##Tagging Engine 1.0.2 01 May 2016
###Description A simple Tagging Engine in Python which takes a user-specified file and returns the most common word, as well as listing the n-most common words (where n is user-defined).
###Applications Useful for highlighting top n words in a blog post (to create tags), or reviewing the relevance of articles, web pages, etc. to a particular topic.
###Some problems to be ironed out:
- Program currently takes a text file with punctuation marks already stripped out, punctuation marks and other non-alpha characters currently returned as parts of unique words which skews the results;
- Words appearing both singular and plural currently returned as two unique words;
- Need to add error handling on user input of n (order).
###Further improvements to be made:
- User to specify whether Python/coding reserved words to be counted or excluded. Excluded words list (commonly-used Python reserved words) is hard-coded but need to add executable code to allow for their exclusion;
- Add ability to handle files with punctuation marks by stripping them out before splitting and counting words (at user request);
- Add ability to handle plurals and singulars as one word (at user request);
- Add error-handling on user inpout of n (order);
- Add ability to handle file paths (file in location other than working directory);
- Add ability to save outputs to file (user to sepcify: restricted counts, full counts, or both).

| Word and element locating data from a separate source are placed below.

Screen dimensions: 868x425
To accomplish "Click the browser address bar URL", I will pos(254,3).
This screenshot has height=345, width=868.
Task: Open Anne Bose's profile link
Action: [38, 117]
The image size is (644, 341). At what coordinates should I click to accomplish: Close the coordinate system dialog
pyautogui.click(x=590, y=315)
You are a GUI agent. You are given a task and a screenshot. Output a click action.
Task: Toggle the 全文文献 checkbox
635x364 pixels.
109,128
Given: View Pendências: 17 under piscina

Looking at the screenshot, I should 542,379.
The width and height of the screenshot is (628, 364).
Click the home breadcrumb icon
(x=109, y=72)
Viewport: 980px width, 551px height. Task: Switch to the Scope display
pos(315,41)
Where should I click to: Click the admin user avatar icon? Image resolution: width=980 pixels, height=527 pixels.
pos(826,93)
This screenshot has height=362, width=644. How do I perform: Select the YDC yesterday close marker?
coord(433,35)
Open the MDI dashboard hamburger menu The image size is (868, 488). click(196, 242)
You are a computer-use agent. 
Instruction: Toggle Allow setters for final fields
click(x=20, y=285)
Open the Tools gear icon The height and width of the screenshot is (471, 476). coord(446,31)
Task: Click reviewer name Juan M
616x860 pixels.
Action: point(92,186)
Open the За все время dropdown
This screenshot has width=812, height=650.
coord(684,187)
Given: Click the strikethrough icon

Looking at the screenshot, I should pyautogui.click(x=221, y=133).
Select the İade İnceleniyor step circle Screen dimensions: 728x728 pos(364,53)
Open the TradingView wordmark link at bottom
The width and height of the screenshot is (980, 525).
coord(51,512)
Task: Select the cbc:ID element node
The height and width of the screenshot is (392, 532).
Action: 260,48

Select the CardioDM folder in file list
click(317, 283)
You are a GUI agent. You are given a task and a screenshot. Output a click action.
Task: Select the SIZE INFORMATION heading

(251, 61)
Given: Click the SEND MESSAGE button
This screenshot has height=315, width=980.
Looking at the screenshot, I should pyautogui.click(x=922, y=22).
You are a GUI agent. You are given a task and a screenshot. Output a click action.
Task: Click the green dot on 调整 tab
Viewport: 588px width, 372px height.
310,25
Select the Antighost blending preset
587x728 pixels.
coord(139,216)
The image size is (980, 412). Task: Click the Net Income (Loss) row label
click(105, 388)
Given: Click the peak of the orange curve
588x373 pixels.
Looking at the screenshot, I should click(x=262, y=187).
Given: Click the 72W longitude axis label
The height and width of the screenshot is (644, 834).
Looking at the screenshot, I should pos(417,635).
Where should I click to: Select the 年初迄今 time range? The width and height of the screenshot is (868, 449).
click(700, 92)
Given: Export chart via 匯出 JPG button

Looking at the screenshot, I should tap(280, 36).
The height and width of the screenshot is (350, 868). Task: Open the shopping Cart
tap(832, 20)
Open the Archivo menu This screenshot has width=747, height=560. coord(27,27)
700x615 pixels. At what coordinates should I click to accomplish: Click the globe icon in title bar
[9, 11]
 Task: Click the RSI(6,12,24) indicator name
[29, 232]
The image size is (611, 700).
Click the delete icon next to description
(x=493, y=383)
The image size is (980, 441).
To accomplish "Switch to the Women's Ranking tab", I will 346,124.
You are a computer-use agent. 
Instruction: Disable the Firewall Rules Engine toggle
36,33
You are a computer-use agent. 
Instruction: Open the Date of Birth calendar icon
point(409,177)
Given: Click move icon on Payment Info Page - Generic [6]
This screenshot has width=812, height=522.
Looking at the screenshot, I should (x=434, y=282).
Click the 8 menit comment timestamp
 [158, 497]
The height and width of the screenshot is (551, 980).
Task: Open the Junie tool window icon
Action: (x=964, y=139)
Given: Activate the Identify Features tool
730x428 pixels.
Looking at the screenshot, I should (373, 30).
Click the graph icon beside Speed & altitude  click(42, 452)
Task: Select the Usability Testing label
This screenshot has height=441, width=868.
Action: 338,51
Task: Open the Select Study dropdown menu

###Future developments planned:
- Allow user to specify whether uploading simple text or html. If html, the program can use html tags (title, headers (h1, h2, etc.), strong or italic html tags to weight importance of text (either as words or phrases) more highly than normal, untagged/unformatted text. This will help make the program more useful if being used, for example, to auto-tag a Wordpress blog post;
- Review the text in pairs and/or triplets to identify significant phrases. User prompted to check/confirm if phrase is a significant phrase. User able to modify/overwrite significant phrase as required before appending to a list;
- The user can be prompted for a file path and filename where the significant phrases list can be saved. This can then be reloaded when using the program multiple times on multiple web pages/articles/etc;
- The same functionality can be used to test titles and headers for significant phrases.
This functionality will be useful for accelerated learning, and for rapid searching/reviewing of many web sites/pages/articles.